Exit ticket: Based on the information about context you have learned and the work you did in class today, why do you think it is important to know the context of something?
Day 4
Bell work:
Now it is time to give speech to a photograph. We are all familiar with the common saying, “A picture is worth 1000 words.” Now we are going to put this saying literally to the test. Get a Chromebook. After you log in type in the following website: https://allthatsinteresting.com/civil-rights-movement-photos#1 From this website pick just one picture to “speak” 1000 words for.
Class activity: Choose a photograph that was not chosen by any of the students during Bell Work. With that photo, model how to plan out their research, and then allow students to do the same with the photos that they chose.
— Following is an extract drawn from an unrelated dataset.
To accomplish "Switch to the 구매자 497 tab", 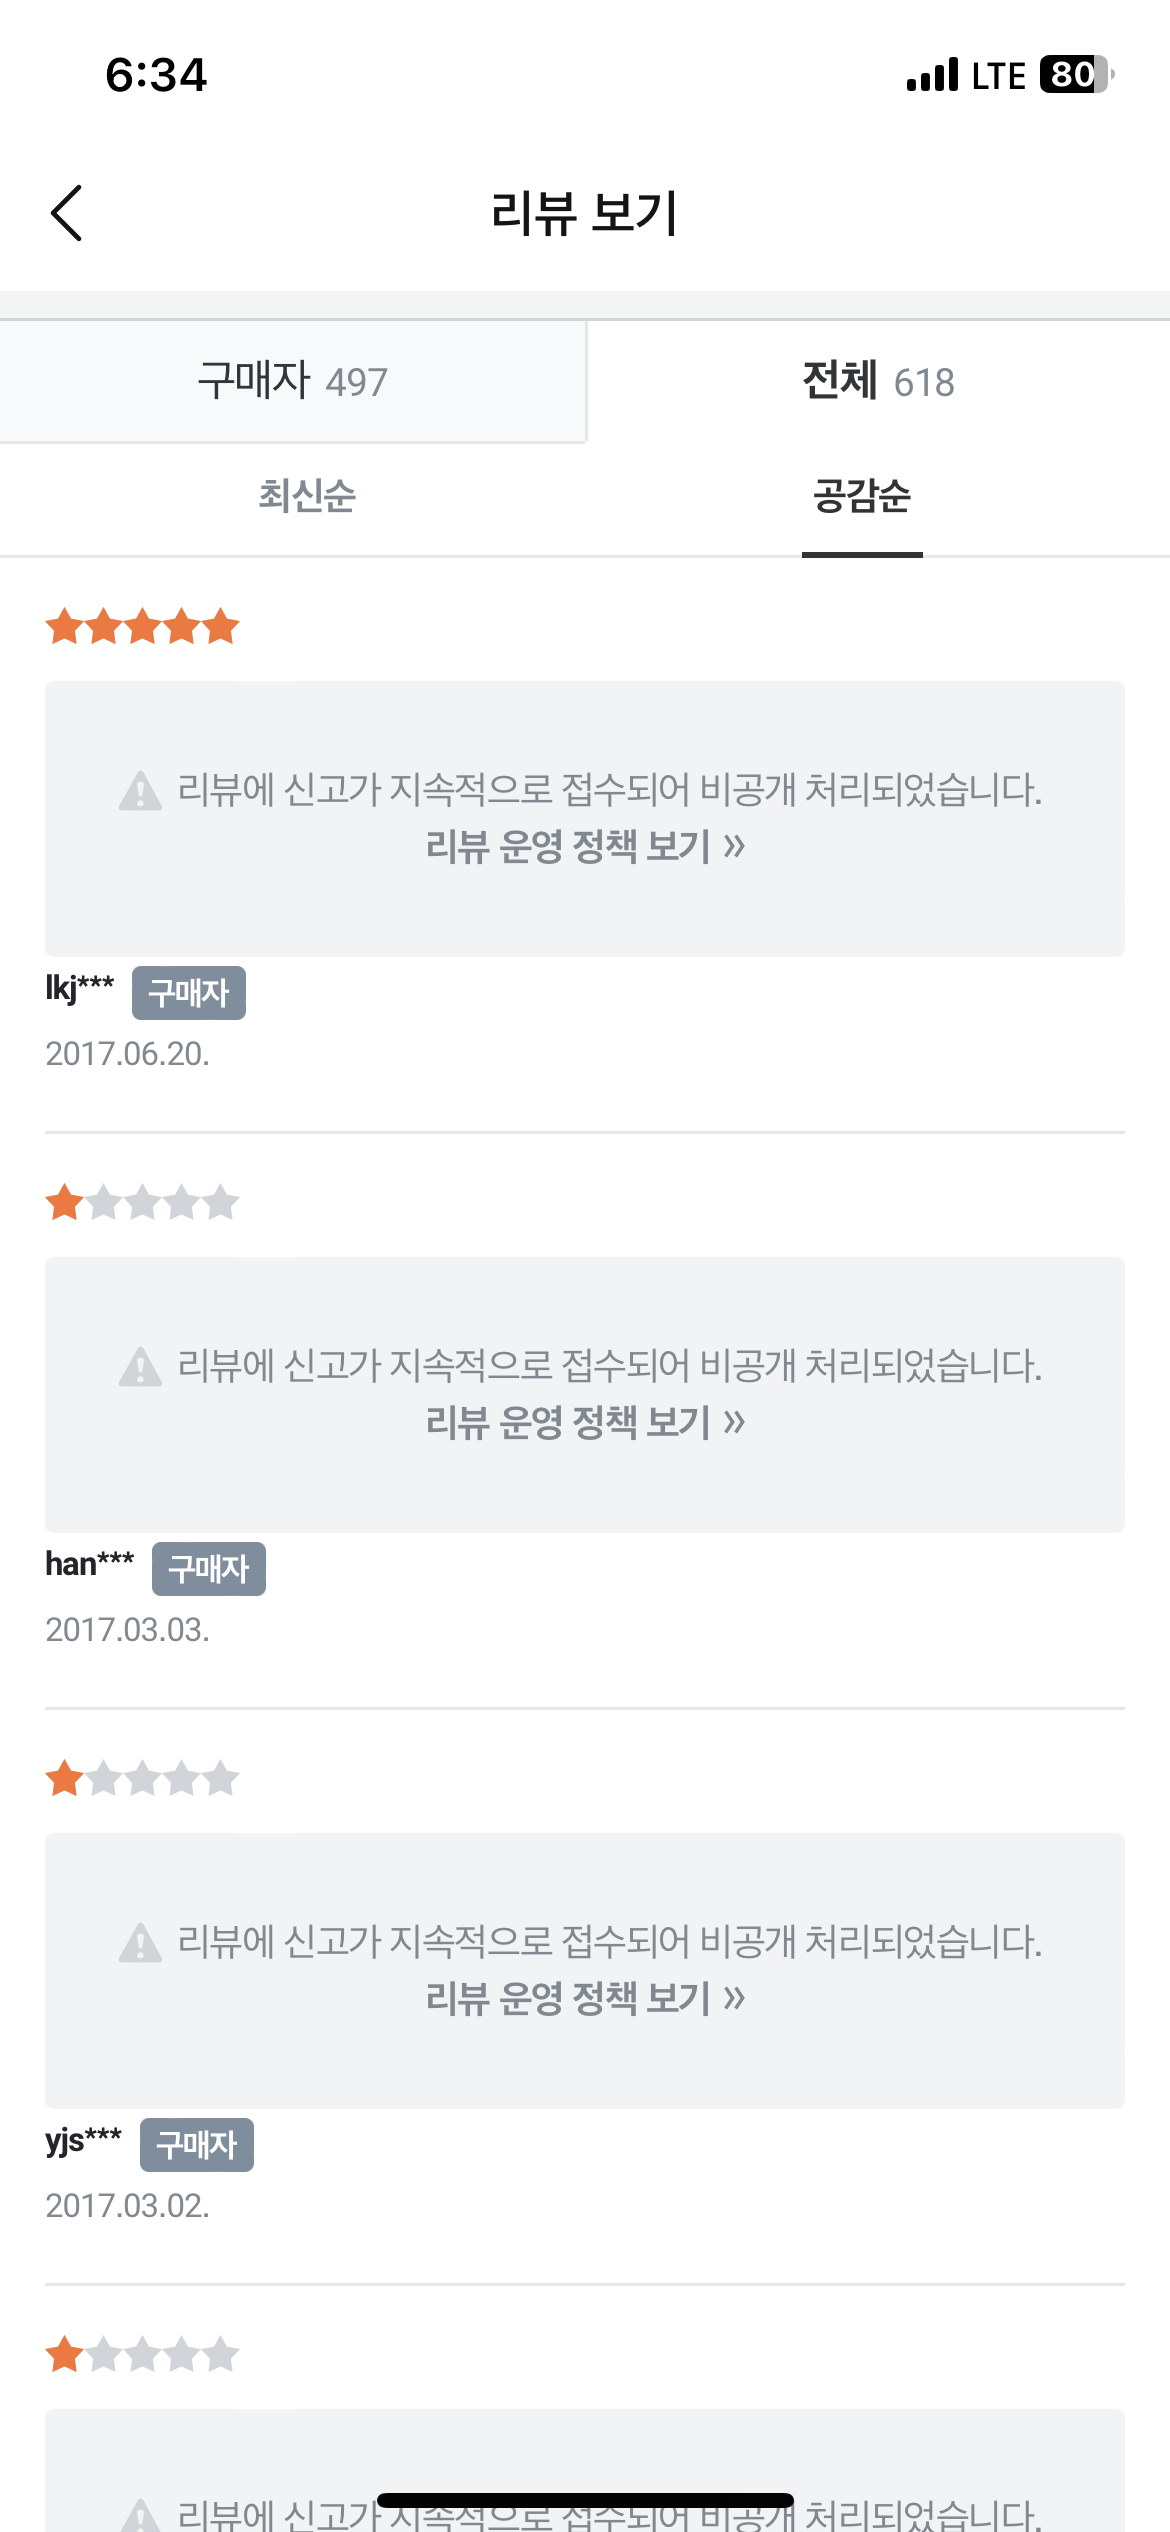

Assignment: “The challenge is to write a 1000-word text that best represents the picture. Make sure to include specific and accurate context so that readers fully understand the picture. Ultimately, you need to think about what message the picture was meant to portray and use your beautiful brain along with some research to write that message in no more or no less than 1000 words. Use the research skills booklet provided to guide you in your research.”
Homework: Students complete the rough draft
Day 5
Have students work on their texts. Simultaneously, do individual conferences, have them peer edit, and have them work to improve their rough draft.
Homework: Students complete the final draft
Day 6
Students share their text in small groups with each other and question each other about whether or not the picture needed the student created texts to “speak” for them.
Exit ticket: Write a brief argument defending or upholding the idiom, “A picture is worth 1000 words.” (In this argument they must in some way, shape, or form, use the concept of context.)
Final Review
If students put the pictures in proper context in their text for the Challenge, then that will serve as evidence of their understanding. Also, observations of their comprehensive conversations will aid in informing you of what they have learned.
Lesson Reflection
Have students share their text in small groups with each other and question each other about whether or not the picture needed the student created texts to “speak” for them. You can ask students if the picture would even need context if the person viewing it was from the same era that the picture was captured in.
You can ask students to discuss how the picture could be taken if others thought it was captured yesterday or if the person viewing the picture was from a different country, and so on and so forth.
These discussions will solidify how important context is.